══ Supplied records

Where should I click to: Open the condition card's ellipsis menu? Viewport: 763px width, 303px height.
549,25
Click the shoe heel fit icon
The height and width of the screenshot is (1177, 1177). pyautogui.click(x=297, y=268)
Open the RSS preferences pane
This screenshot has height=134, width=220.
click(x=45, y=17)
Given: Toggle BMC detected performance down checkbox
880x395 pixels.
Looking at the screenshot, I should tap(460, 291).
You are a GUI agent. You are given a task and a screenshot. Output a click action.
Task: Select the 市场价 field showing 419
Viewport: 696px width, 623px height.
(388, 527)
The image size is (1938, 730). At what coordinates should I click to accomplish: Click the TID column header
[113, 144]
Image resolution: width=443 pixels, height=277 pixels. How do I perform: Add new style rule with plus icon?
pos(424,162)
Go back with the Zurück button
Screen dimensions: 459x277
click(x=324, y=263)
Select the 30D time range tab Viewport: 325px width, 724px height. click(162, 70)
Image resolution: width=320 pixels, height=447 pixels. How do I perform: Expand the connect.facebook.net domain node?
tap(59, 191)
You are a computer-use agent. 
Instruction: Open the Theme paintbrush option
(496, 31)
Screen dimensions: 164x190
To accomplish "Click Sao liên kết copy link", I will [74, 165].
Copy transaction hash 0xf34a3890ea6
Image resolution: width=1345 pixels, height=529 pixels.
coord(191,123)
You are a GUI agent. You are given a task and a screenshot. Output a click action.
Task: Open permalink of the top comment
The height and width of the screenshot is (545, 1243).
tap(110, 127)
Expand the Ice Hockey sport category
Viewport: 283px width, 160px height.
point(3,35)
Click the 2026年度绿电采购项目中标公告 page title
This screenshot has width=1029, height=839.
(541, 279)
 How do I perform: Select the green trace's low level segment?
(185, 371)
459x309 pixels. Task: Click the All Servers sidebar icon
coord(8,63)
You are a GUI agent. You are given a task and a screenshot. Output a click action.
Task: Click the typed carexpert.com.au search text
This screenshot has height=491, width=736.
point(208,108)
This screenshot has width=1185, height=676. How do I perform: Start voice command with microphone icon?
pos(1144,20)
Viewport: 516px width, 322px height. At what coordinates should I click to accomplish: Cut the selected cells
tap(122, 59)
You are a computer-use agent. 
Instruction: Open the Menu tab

════

Return all of the above records exactly, leaving no line out.

Task output →
Where should I click to: Open the condition card's ellipsis menu? Viewport: 763px width, 303px height.
549,25
Click the shoe heel fit icon
The height and width of the screenshot is (1177, 1177). pyautogui.click(x=297, y=268)
Open the RSS preferences pane
This screenshot has height=134, width=220.
click(x=45, y=17)
Given: Toggle BMC detected performance down checkbox
880x395 pixels.
Looking at the screenshot, I should tap(460, 291).
You are a GUI agent. You are given a task and a screenshot. Output a click action.
Task: Select the 市场价 field showing 419
Viewport: 696px width, 623px height.
(388, 527)
The image size is (1938, 730). At what coordinates should I click to accomplish: Click the TID column header
[113, 144]
Image resolution: width=443 pixels, height=277 pixels. How do I perform: Add new style rule with plus icon?
pos(424,162)
Go back with the Zurück button
Screen dimensions: 459x277
click(x=324, y=263)
Select the 30D time range tab Viewport: 325px width, 724px height. click(162, 70)
Image resolution: width=320 pixels, height=447 pixels. How do I perform: Expand the connect.facebook.net domain node?
tap(59, 191)
You are a computer-use agent. 
Instruction: Open the Theme paintbrush option
(496, 31)
Screen dimensions: 164x190
To accomplish "Click Sao liên kết copy link", I will [74, 165].
Copy transaction hash 0xf34a3890ea6
Image resolution: width=1345 pixels, height=529 pixels.
coord(191,123)
You are a GUI agent. You are given a task and a screenshot. Output a click action.
Task: Open permalink of the top comment
The height and width of the screenshot is (545, 1243).
tap(110, 127)
Expand the Ice Hockey sport category
Viewport: 283px width, 160px height.
point(3,35)
Click the 2026年度绿电采购项目中标公告 page title
This screenshot has width=1029, height=839.
(541, 279)
 How do I perform: Select the green trace's low level segment?
(185, 371)
459x309 pixels. Task: Click the All Servers sidebar icon
coord(8,63)
You are a GUI agent. You are given a task and a screenshot. Output a click action.
Task: Click the typed carexpert.com.au search text
This screenshot has height=491, width=736.
point(208,108)
This screenshot has width=1185, height=676. How do I perform: Start voice command with microphone icon?
pos(1144,20)
Viewport: 516px width, 322px height. At what coordinates should I click to accomplish: Cut the selected cells
tap(122, 59)
You are a computer-use agent. 
Instruction: Open the Menu tab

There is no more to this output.